O adeus do poeta da neurociência

O adeus do poeta da neurociência

Na última semana, morreu, aos 82 anos, o neurologista e escritor inglês Oliver Sacks, levado por um câncer diagnosticado pela primeira vez há nove anos. Meu primeiro contato com este pensador, também chamado de poeta da neurociência, deu-se durante a faculdade de Psicologia e, desde então, não me distanciei mais de sua obra. O mais famoso de seus livros, “Tempo de despertar”, foi levado para o cinema por Robbin Willians e Robert De Niro. O filme tornou-se um clássico dos anos 90, tendo acumulado três indicações ao Oscar. Sacks, que viveu boa parte da vida em Nova Iorque, publicou mais de 10 livros, entre eles, “O homem que confundiu sua mulher com um chapéu”, em que descreve casos de pacientes imersos em sonhos, distúrbios e outras doenças da mente.
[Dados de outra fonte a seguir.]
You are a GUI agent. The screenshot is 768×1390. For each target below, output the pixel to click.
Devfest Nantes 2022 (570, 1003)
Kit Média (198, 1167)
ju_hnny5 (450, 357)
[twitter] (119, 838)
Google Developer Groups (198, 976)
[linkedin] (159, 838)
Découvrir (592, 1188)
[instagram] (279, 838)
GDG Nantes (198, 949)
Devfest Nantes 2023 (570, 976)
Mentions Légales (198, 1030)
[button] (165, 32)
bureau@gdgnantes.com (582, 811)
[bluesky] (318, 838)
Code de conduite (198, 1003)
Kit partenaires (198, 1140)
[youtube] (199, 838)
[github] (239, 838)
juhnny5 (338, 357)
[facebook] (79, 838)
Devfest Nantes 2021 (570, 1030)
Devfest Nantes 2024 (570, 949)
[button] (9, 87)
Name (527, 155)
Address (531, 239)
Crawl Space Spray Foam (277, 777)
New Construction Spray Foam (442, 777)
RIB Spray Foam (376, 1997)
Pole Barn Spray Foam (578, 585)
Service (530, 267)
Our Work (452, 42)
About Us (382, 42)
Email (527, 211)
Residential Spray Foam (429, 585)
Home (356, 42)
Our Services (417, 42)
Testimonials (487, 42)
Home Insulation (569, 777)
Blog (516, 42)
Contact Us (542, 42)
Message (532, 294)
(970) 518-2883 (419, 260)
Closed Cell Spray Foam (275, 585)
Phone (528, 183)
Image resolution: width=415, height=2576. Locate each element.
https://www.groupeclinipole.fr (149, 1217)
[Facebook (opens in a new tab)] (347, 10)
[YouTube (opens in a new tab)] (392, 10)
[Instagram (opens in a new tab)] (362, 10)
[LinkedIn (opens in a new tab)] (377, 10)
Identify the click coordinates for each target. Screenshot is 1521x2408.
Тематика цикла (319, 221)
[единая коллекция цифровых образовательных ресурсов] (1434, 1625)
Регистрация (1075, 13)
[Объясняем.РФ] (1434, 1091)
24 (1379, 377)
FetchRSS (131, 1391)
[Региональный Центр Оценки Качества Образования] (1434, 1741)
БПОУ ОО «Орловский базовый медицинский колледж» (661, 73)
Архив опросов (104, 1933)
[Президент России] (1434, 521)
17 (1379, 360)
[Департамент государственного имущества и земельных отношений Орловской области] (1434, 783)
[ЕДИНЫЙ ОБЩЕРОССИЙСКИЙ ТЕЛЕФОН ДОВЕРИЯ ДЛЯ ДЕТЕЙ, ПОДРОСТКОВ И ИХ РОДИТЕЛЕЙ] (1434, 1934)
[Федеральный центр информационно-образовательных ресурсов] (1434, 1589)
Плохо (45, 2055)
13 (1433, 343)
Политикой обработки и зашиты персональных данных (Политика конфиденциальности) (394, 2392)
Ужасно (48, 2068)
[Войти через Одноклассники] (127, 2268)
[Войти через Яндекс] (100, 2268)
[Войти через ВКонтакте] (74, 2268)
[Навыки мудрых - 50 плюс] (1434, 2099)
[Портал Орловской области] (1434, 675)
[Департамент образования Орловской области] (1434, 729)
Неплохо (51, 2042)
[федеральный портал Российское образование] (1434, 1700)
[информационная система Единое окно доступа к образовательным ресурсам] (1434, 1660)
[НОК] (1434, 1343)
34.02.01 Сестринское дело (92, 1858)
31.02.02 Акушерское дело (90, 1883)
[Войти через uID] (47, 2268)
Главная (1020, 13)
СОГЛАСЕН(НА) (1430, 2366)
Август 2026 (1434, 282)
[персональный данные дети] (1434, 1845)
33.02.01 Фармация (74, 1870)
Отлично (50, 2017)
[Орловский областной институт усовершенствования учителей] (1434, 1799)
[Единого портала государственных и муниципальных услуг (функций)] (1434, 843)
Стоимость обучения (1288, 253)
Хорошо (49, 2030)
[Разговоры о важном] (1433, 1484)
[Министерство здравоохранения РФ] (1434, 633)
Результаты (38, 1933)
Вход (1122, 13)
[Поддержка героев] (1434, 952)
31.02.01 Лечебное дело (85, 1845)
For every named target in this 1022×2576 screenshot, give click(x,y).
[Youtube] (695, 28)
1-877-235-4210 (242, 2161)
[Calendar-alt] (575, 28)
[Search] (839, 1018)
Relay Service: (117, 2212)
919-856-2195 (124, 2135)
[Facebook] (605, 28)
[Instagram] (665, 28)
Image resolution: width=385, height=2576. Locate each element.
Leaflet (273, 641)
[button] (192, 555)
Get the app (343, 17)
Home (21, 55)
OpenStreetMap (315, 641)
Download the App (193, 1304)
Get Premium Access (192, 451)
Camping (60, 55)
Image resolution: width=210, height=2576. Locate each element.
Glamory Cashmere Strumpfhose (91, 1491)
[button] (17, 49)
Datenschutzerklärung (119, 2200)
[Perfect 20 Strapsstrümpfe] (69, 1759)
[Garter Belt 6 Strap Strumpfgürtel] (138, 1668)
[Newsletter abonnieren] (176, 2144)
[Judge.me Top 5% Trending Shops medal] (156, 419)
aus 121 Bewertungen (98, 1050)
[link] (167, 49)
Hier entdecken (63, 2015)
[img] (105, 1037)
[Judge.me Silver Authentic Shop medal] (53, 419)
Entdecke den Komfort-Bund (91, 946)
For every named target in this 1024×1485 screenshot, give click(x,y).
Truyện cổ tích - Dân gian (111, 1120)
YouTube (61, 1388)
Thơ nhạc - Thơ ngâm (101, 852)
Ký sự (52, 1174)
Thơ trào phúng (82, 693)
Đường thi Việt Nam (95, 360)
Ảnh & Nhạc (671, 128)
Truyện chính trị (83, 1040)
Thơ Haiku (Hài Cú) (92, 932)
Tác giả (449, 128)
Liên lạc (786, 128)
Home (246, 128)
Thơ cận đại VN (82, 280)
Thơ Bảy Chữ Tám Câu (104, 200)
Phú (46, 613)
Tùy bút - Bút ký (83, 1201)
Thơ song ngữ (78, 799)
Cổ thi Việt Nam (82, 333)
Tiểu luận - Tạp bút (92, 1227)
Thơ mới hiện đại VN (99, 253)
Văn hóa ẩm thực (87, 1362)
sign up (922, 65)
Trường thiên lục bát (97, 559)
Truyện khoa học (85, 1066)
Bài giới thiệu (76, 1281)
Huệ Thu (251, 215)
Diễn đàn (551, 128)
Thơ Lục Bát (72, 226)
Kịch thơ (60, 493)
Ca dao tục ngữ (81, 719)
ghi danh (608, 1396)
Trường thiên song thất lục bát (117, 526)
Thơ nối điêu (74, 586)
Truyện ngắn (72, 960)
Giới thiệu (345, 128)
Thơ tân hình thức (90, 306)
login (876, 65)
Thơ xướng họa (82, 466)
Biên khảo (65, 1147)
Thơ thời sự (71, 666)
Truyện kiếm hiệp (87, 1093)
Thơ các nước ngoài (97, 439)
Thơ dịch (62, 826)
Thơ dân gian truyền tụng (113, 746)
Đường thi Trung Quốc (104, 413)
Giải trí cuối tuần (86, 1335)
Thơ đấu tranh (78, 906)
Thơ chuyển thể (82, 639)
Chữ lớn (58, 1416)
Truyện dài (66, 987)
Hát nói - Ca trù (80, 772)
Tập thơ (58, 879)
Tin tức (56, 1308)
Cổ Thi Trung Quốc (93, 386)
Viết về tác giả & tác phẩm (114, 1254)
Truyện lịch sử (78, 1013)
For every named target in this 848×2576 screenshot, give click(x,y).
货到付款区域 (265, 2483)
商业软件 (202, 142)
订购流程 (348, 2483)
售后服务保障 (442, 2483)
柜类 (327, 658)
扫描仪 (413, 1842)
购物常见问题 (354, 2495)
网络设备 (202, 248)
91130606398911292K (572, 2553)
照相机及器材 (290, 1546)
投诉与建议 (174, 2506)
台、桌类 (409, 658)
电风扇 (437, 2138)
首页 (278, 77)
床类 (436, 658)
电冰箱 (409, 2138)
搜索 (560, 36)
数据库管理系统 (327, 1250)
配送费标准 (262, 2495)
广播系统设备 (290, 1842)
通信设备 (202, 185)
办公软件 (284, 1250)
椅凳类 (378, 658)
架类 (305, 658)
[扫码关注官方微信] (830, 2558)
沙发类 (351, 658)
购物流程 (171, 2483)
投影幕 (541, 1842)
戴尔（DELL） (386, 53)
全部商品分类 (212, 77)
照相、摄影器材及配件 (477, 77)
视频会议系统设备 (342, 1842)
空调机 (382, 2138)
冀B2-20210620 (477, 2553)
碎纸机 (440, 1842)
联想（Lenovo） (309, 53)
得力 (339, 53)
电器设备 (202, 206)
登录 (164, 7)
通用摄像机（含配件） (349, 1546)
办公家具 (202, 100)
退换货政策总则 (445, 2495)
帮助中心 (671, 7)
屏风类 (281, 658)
No primeiro semestre deste ano, o neurocientista, que nasceu em Londres, em 1933, e fazia parte de uma família de médicos e cientistas — seu pai era clínico geral e sua mãe cirurgiã —, lançou sua autobiografia, “Sempre em movimento”, que ainda não tive a chance de ler, mas estará certamente entre minhas próximas empreitadas. Na publicação, trata abertamente da homossexualidade e da relação com as drogas na juventude, revelando-se um ser como todos os outros, com fraquezas e potencialidades únicas.

Antes disso, chamou minha atenção a carta que publicou no New York Times, em fevereiro, repercutida por veículos do mundo inteiro. Na seção opinião, revelou que já não tinha muitos meses pela frente por conta da metástese no fígado causada pelo melanoma ocular raro que já o havia deixado cego de um dos olhos. Ainda assim, agradecia por ter recebido nove anos de boa saúde e produtividade desde o diagnóstico original.

Gratidão, aliás, foi o sentimento que ele revelou mais forte naquele momento de sua vida, cara a cara com a morte. “Não posso fingir que não estou com medo. Mas meu sentimento predominante é de gratidão. Amei e fui amado; recebi muito e dei algo em troca; li, viajei, pensei e escrevi. Tive uma relação com o mundo, a relação especial de escritores e leitores”, ponderou Sacks. Em um trecho anterior, descreveu-se como um ser intenso, com o qual me identifico profundamente: “(...) não posso dizer (e ninguém que me conhece diria) que sou um homem de disposições moderadas. Pelo contrário, sou um homem de disposições veementes, com entusiasmos violentos e extrema imoderação em minhas paixões”, confessou o neurocientista.

Relatando ter passado a visualizar a própria vida com grande altitude, como quem observa do lado de fora, o que o teria dado uma sensação ainda maior de vivacidade e uma ânsia de cumprir, no tempo que restava, uma série de tarefas, como terminar alguns livros, aprofundar amizades, viajar e escrever mais, despedir-se das pessoas que amava. Para isso, sentia-se repentinamente focado e com nova perspectiva. Antes de encerrar sua reflexão, Oliver despede-se discretamente. “Acima de tudo, fui um ser senciente, um animal pensante nesse planeta maravilhoso e isso, por si só, tem sido um enorme privilégio e aventura.”

Com sua mente brilhante, Sacks me levou a algumas conclusões em sua despedida. A mais importante delas talvez seja o fato de que tentar mudar a perspectiva do olhar, passando a observar a própria vida por novos ângulos, assim como encontrar motivos para renovar o foco e os ânimos, deve ser um exercício diário, em todas as fases da vida. Vale a pena ler a carta do autor, facilmente encontrada na internet, assim como sua obra, certamente um legado que ele deixa para a humanidade. Com suas lições, a nós, nem tão brilhantes assim, cabe tentar impactar positivamente, no mínimo, as pessoas ao nosso redor.